Canberra press gallery mainstay and Channel 9 political editor Laurie Oakes received an honorary doctorate from Brisbane’s Jschool at the college’s graduation ceremony last week.

“I’m not much into gongs and awards usually, but this recognition from a journalism college that’s fast making a mark is something I do value,” he said.

“I had virtually no training going into journalism apart from a pretty useless arts degree, so it’s nice to have some acknowledgement I’ve learnt something on the way through.”

Mr Oakes, who was unable to leave Canberra during the parliamentary sitting week, pre-recorded his graduation address, saying he wished he could be at the ceremony to receive the award personally.

He told the graduates and their friends and families he was pleased and surprised to see young people still wanted to go into journalism, ignoring all the doom and gloom about the industry.

Despite past pessimism, there was a lot more positivity among journalists about the future of their craft in the new media environment, and students were right to think there was still a worthwhile career to be had in the field.

“The bottom line is there will continue to be a need for people with the qualities we’ve always expected from good, professional journalists,” he said.

Jschool students listen to Laurie Oakes' graduation address

The ability to tell stories and gather and connect information, along with a healthy scepticism, curiosity and a nose for news were the hallmarks that set good journalists apart.

Mr Oakes said although the changing media environment would pose challenges in maintaining quality and accuracy, it was also an exciting time for new journalists to be entering the field.
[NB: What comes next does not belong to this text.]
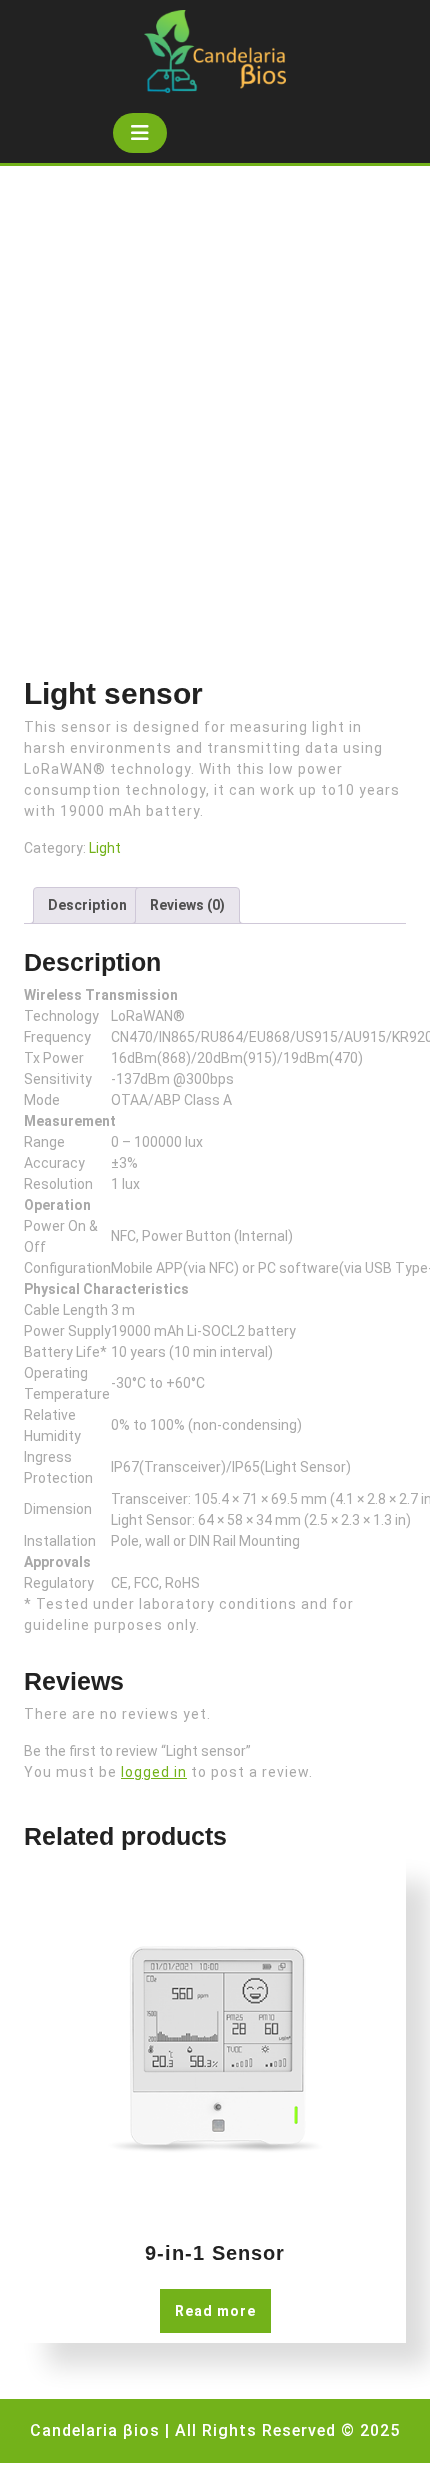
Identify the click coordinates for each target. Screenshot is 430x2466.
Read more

Jschool director John Henningham said Mr Oakes honoured Jschool by accepting the honorary doctorate.

He said Mr Oakes was known as a leader in the Canberra press gallery, who had throughout his career achieved a series of scoops, including acquiring and publishing the entire 1980 federal budget before its release. During the 2010 election he was described by colleagues as the most powerful journalist in Australia, his leaks changing the course of the campaign for several weeks.
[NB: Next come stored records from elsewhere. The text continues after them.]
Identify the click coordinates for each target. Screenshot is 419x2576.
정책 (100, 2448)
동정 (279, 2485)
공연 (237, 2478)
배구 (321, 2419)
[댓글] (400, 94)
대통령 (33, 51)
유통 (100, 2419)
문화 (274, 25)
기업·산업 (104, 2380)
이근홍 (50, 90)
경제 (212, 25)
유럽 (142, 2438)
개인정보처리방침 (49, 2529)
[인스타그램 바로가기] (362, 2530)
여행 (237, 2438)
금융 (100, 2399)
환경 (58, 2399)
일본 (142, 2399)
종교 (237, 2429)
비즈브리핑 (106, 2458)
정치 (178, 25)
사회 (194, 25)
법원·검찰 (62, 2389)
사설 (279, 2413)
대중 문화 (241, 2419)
Professor Henningham paid tribute to Mr Oakes’ courage and independence, and said he was a model for the journalists of the future.

“His weekly column is a model of acute observation and commentary, marked by spare writing and original insights. He is entirely non-partisan and fair, a critical judge and a bastion of common sense,” he said.

Professor Henningham said the calibre and clout of Laurie Oakes was best illustrated by his public criticisms of Channel 9 over its use of former Opposition leader Mark Latham as a 60 Minutes reporter.

“Oakes robustly condemned Channel Nine while being interviewed on Channel Nine,” he said.

“While most journalists who did that would not be around very long, he was effectively thanked by his network for expressing his opinions.”

The new Diploma of Journalism graduates celebrated the event with a CityCat ride up the Brisbane River in their academic robes to the Regatta Hotel, followed by karaoke.